The Centers for Medicare and Medicaid Services maintains a list of the worst-performing nursing homes in the country — facilities with prolonged records of serious deficiencies, repeated violations, and threats to resident safety. Only 88 of the more than 15,000 licensed nursing homes in the United States currently make the list. In Florida’s Tampa Bay region, two just did.
What the SFF Designation Really Means
Aventura at the Bay in St. Petersburg and The Groves Center in Lake Wales were both added to the Special Focus Facilities list after inspectors documented repeated, serious violations. Aventura was cited for 23 deficiencies in a single inspection — more than three times Florida’s state average of 7.3. It also failed residents during Hurricanes Helene and Milton in 2024, moving patients to an unapproved church shelter without adequate food, refrigeration, or air conditioning. One resident described being packed in “like sardines.”

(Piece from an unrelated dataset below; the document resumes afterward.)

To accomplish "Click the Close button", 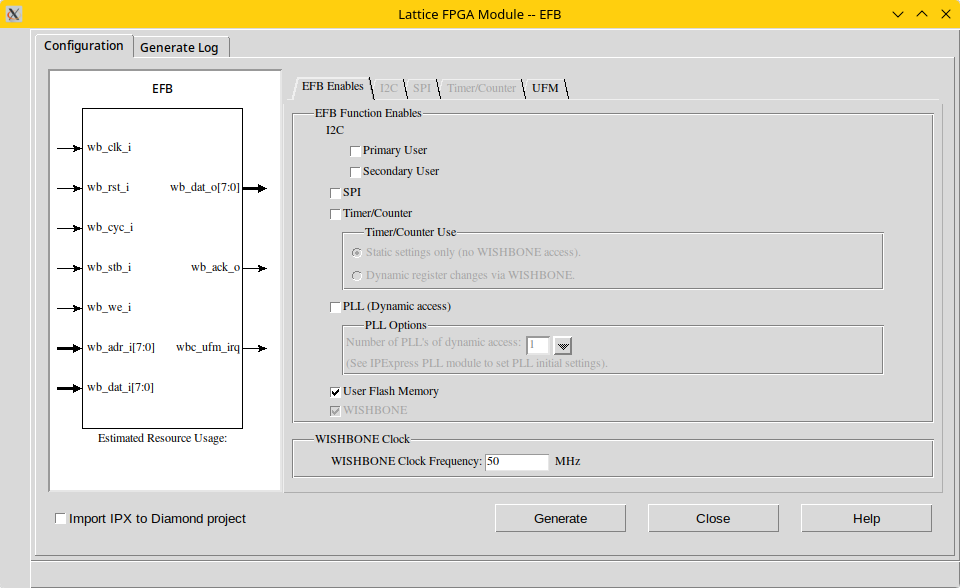I will [x=713, y=518].
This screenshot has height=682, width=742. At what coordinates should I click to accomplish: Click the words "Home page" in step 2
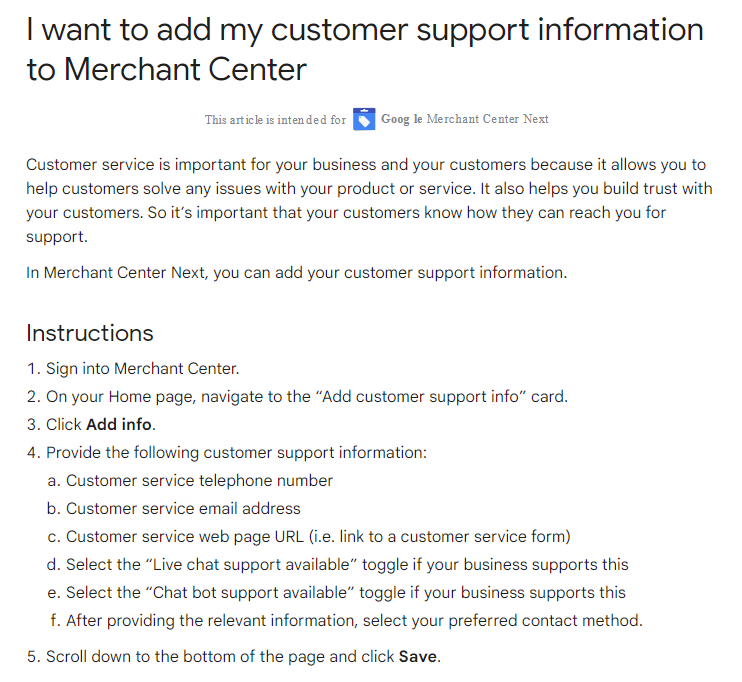[x=152, y=396]
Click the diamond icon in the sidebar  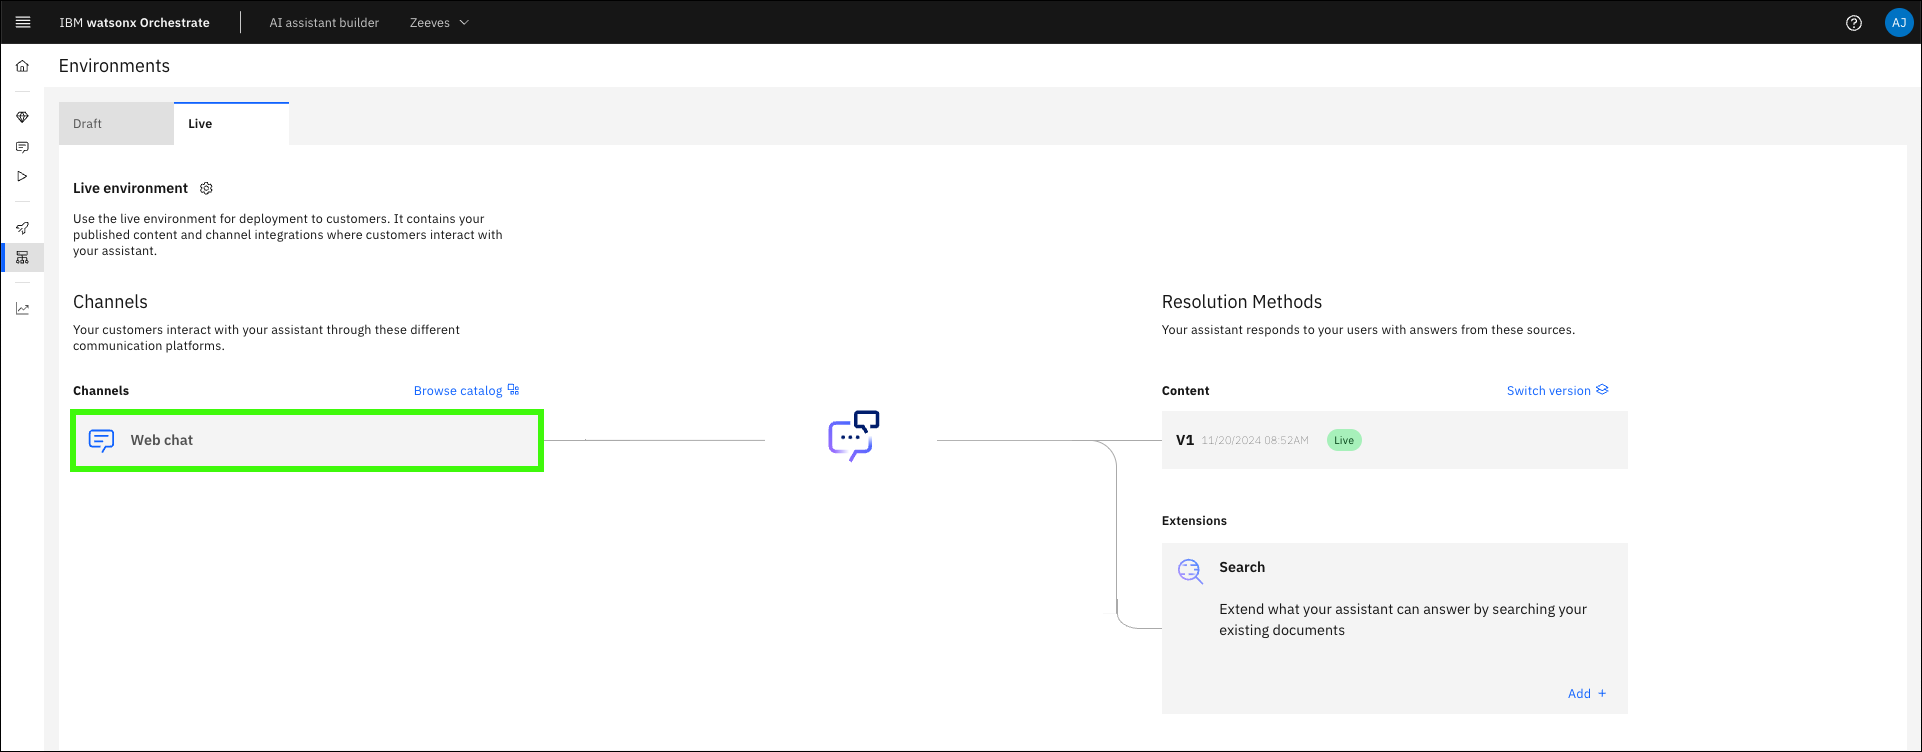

The Groves Center’s problems included a patient hospitalized for gangrene and sepsis from an untreated urinary tract infection, residents who didn’t receive prescribed wound care, and a fracture with no documentation in the file. The facility has racked up more than $162,000 in fines since 2023.
Aventura’s fines were worse — $114,400 in 2025 alone and $291,000 in 2024. For context, the national average CMS fine is around $10,000 to $20,000.
“The average fine in the country is like $10,000, $20,000. It’s nothing like $291,000. That’s a lot,” said Toby Edelman, senior policy attorney for the Center for Medicare Advocacy.
High Staff Turnover, Repeated Mistakes
Beyond the violations, both facilities show troubling workforce instability. Aventura at the Bay reports an annual staff turnover rate of 64.7 percent. The Groves Center’s is 60 percent. Research consistently links high staff turnover to lower-quality resident care — and it helps explain why some facilities cycle through the same problems year after year without improvement.
“It seems that in some areas they aren’t learning from their mistakes, they’re just repeating them over and over again,” said Amy Cordell, a former Aventura resident who has contacted state regulators repeatedly about conditions there.
This pattern isn’t unique to Florida. SCJ has tracked a broader national enforcement gap, including an Ohio facility that spent nearly two years on the SFF list — a program that was designed to pressure change but has shown uneven results. Some facilities remain on the list for years without meaningful improvement.
How Families Can Use This Tool
The Special Focus Facilities list is publicly available through CMS and searchable on Medicare’s Care Compare website. Families looking for nursing home placement should check it before making any decision. An SFF designation means CMS has determined the facility has had significant, persistent problems — and that it’s under enhanced scrutiny.
“Definitely avoid a Special Focus Facility. This is not a place where you want anybody to be,” Edelman said.
CMS updates the list regularly. The March 2026 posting identified 88 current SFF facilities nationwide. Families can also check a facility’s full inspection history and fine record through the Care Compare database, which includes deficiency citations going back several years.
Neither Aventura at the Bay nor The Groves Center responded to questions about their improvement plans. The Groves Center said in a statement that it is “currently in compliance with all state and federal regulations” and remains “committed to the safety and well-being” of residents.